Problem details
Each entry in the material below should be reproduced exactly.

(Excerpted records)

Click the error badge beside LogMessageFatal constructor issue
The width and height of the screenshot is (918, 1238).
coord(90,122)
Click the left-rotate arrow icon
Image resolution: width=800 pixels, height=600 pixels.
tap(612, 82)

(End Excerpted records)

Finished task
Click the error badge beside LogMessageFatal constructor issue
The width and height of the screenshot is (918, 1238).
coord(90,122)
Click the left-rotate arrow icon
Image resolution: width=800 pixels, height=600 pixels.
tap(612, 82)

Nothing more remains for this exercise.